Série américaine
12 épisodes de 22 minutes
Avec David Duchovny (Hank Moody), Natascha McElhone (Karen Van Der Beek), Evan Handler (Charlie), Madeline Zima (Mia), Madeleine Martin (Becca Moody)…

 

Synopsis : Hank Moody est romancier et séparé de la mère de sa fille de 13 ans. Il est aussi accro aux femmes et aux drogues et ne peut s'empêcher de dire la vérité, tout le temps et à tout le monde. Oui, Hank est auto-destructeur...

 

Mon avis : Conte de la folie ordinaire…

 

On nous rabat les oreilles depuis deux millénaires avec Eve, ce malin de serpent, et cette délicieuse pomme, ce fruit défendu qui allait définitivement plonger l’homme et ses descendants dans le péché, pour les siècles des siècles. Mais on a oublié de nous parler du gars qui est reparti avec le pommier sous le bras, ou plutôt à bord de l’épave poussiéreuse qui lui sert de porsche. J’ai nommé, Hank Moody, écrivain malgré lui.

 

Californication, dernière série née chez Showtime, seul concurrent honorable que l'on puisse opposer à HBO, nous propose donc de suivre les déambulations d’un écrivain borderline se nourrissant exclusivement d’alcool, de tabac, de drogue et de débauche, souvent les quatre en même temps.
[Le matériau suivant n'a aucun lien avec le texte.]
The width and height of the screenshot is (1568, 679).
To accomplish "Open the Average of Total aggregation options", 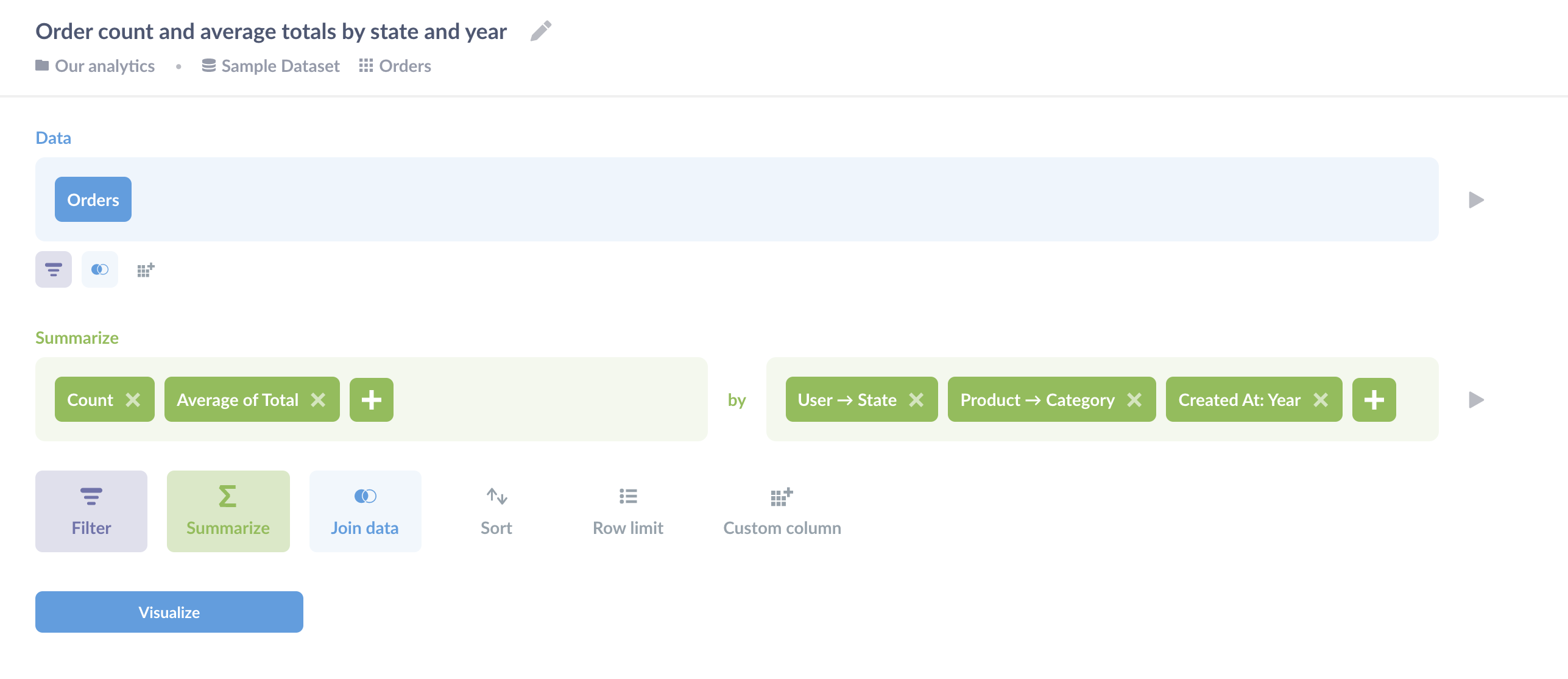I will 238,400.
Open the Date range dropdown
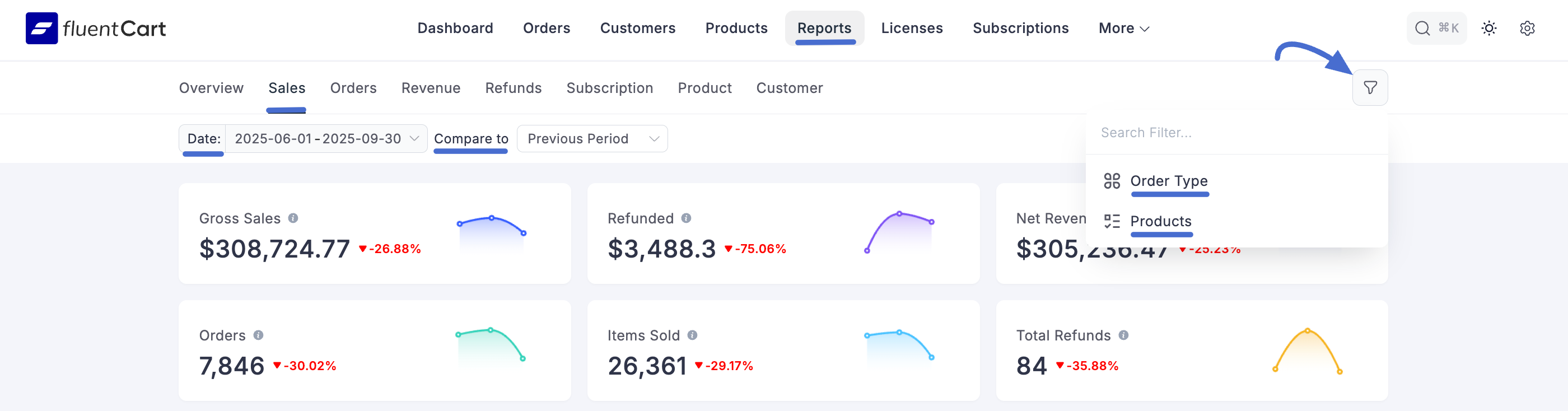 coord(326,139)
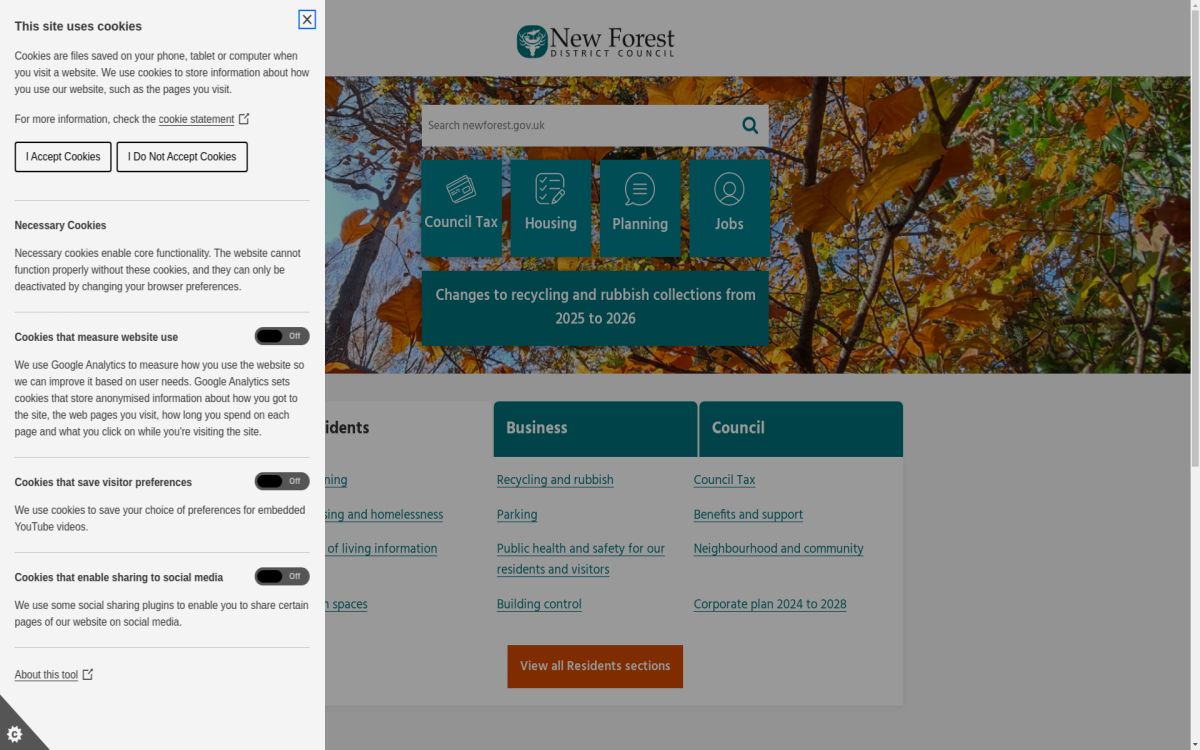Close the cookies banner with the X
The image size is (1200, 750).
(305, 19)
Un rôle beaucoup plus fin qu’il n’y paraît que remplit superbement un David Duchovny très loin de son image de Fox Mulder, propret petit agent du FBI asexué qu’il incarna presque neuf saisons dans les légendaires X-Files.

 

Aux antipodes d’un Mulder donc, Hank Moody, il faut bien le dire, baise tout ce qui bouge. Et si vous êtes amateur d’images chocs, attendez patiemment l’épisode de la femme fontaine. Simplement mémorable. Mais plus mémorable encore, les dialogues, particulièrement crus et réalistes. Parfois même trop, au risque de rapidement saturer le seuil de tolérance de certaines personnes. D’autant plus que cette débauche… de débauche apparaît de plus en plus comme un prétexte à mesure que s’achemine le final de cette première saison. Heureusement, ça se calme à la mi-série pour verser dans la psychologie.

 

Au départ on nous pose donc le personnage à grands renforts de clichés. Imaginez ne pas pouvoir mettre le nez dehors sans vous faire allumer par une horde de jeunes femmes en chaleur tout juste sorties de l’adolescence, véritable armée en marche de fantasmes notoires. Et bien c’est à peu près ce que vit notre héros, dont l’assurance mêlée de nonchalance dégage un charme certain. Assez apparemment pour faire de lui un tombeur. Pourtant Hank ne s’aime pas et n’aime pas les autres, et il ne se gêne pas pour le faire savoir, ce qui contre toute attente contribuera à nous le rendre attachant.

 

Les perdants ont toujours beaucoup de succès auprès du public, et le héros de Californication n’échappe pas à la règle. Narcissique au possible, le personnage de Moody est pourtant tout sauf pathétique, spécialement quand le masque se fissure et qu’apparaît l’épave, la vraie, celle que même une hygiène de vie respectable serait incapable de renflouer. Preuve s'il en est que les scénaristes ne se contentent pas d'animer leur pantin de cliché ambulant d'écrivain alcoolo. En marge de tout ça, la série nous parle d’amour, d’engagement, de paternité, de sexualité (forcément) avant, pendant ou après mariage, et elle le fait sans tabous, sans détour, avec une fraîcheur revigorante et souvent provocante au risque d’en choquer certains. Résultat, même si cette saison 1 peine un peu à démarrer, une fois le rythme trouvé, difficile de décrocher.